Improved approximation schemes for geometrical graphs
via ``spanners'' and ``banyans''
Satish B. Rao \& Warren D. Smith
Abstract
We give deterministic and
randomized algorithms to find a Euclidean traveling salesman tour
(TST) of length within $(1+1/s)$
times optimal. They run in $O(N \log N)$ time and $O(N)$ space
for constant dimension and $s$.
These time and space bounds are optimal in
an algebraic computation tree model.
We can also find a $(1+1/s)$ times optimal
length 2-matching (M2M), edge cover (EC), minimum spanning tree (MST),
Steiner minimal tree (SMT), rectilinear ditto (RSMT),
and related graphs in
the same time bound.
This improves recent algorithms of Arora,
which had used
$N (\log N)^{O(s^{d-1})}$ time in fixed
dimension $d$ to produce a $(1+1/s)$ times optimal TST (or SMT,
RSMT) with success probability
$1/2$. To verify success, however, Arora could only use
a deterministic version of his algorithm that took a factor of $N^d$ more
time. The increase in running time for our deterministic version
depends only on $s$.
Arora's approach can also be extended to produce other
$(1+\epsilon)$-approximate geometrical graphs besides TSTs, e.g.

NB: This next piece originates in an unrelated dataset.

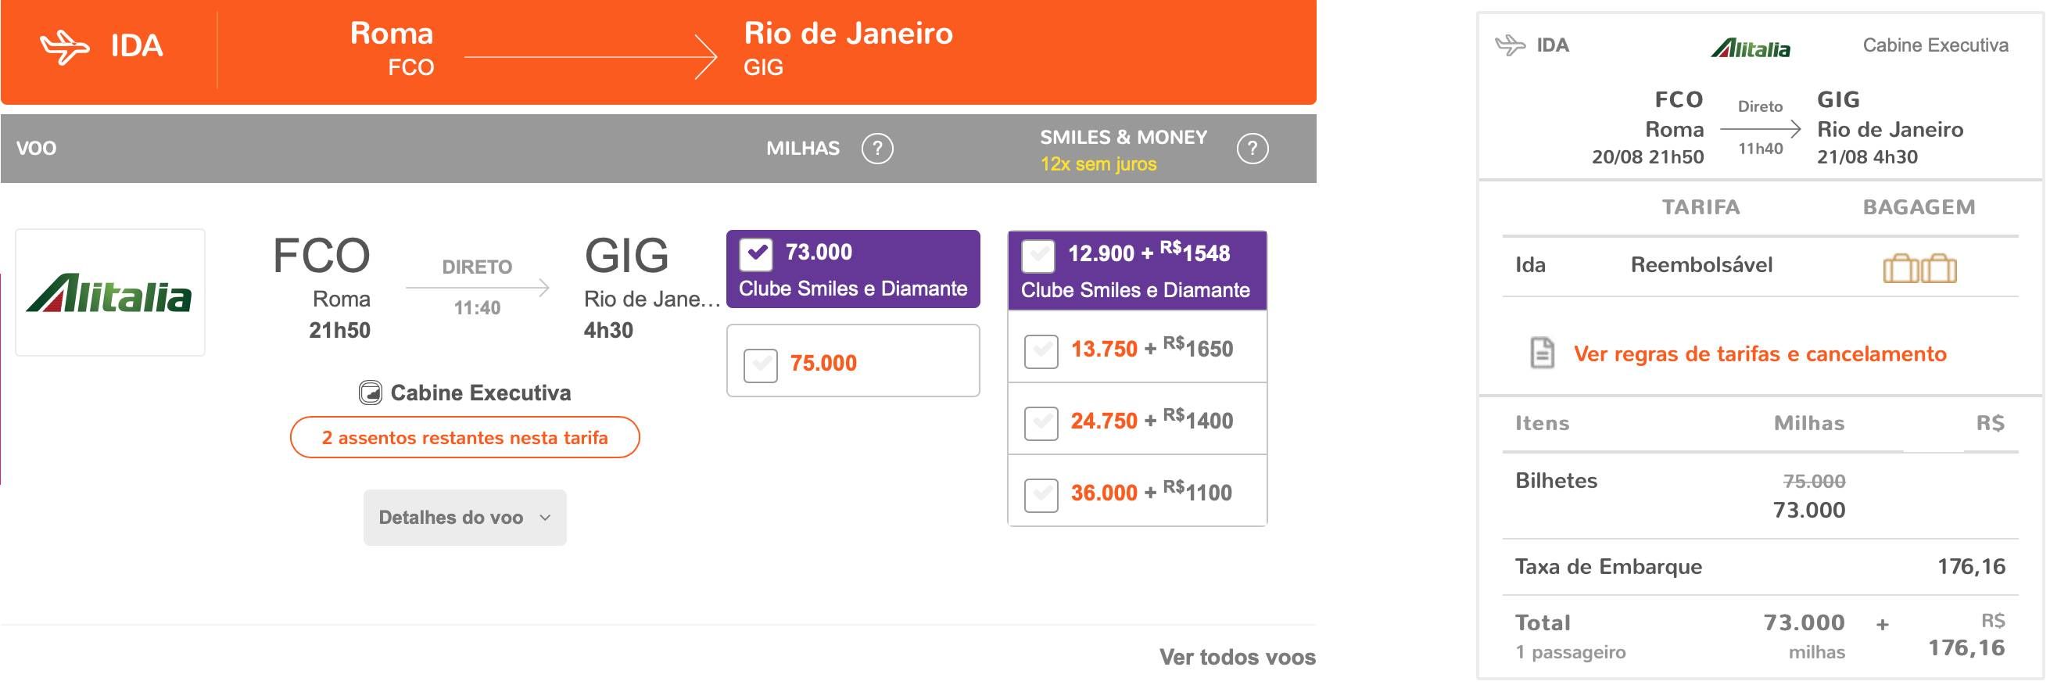This screenshot has width=2050, height=685.
Task: Check the 36.000 + R$1100 option
Action: tap(1041, 495)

the minimum matching (MM) and subgraph
versions of the MST and TST problems. Our methods
(at least at the moment) don't apply to those problems, but we
can produce a $1.001 \exp ( 8 \cdot 2^{1-1/(d-1)} \sqrt{d} )$-approximate MM
in $O(N \log N)$ Monte Carlo time.
Our algorithms are based on using low-weight Euclidean {\em spanner
graphs} (and generalizations of them)
in conjunction with the hierarchical structure theorems that
serve as the basis of Arora's work.
A ``$t$-spanner'' is a graph on $N$ sites such that shortest path
distance between two spanner vertices approximates the Euclidean
distance
to within a factor of $t$.
By making work by Arya, Das, et al. more explicit,
we show that
a $(1+1/s)$-spanner of $N$ sites in $d$-space is
computable in $(sd)^{O(d)} N \log N$ time and $(sd)^{O(d)} N$ space,
has maximum valence $(sd)^{O(d)}$, and is $(sd)^{O(d)}$ times longer
than the MST.
We show that spanners can in principle be made orders of magnitude
shorter and simpler by allowing ``Steiner points.''
We introduce a remarkable
generalization of the
notion of ``$t$-spanner,'' the ``$t$-banyan,''
that $t$-approximates interconnection costs for site subsets
of {\it any} cardinality, not just 2. If $d \ge 1$ and $\epsilon > 0$
are fixed, we show a $(1+\epsilon)$-banyan of $N$ sites
in $d$-space exists, has $O(N)$ vertices and $O(N)$ edges,
is only a constant factor longer than the MST,
and is computable in $O(N \log N)$ time.
Keywords
Polynomial time approximation schemes,
optimal algorithms,
derandomization,
Traveling salesman tour,
Steiner minimum tree,
Minimum spanning tree,
Minimum matchings,
2-matchings,
Edge cover,
Rectilinear Steiner minimum tree,
quadtrees,
spanners,
banyans.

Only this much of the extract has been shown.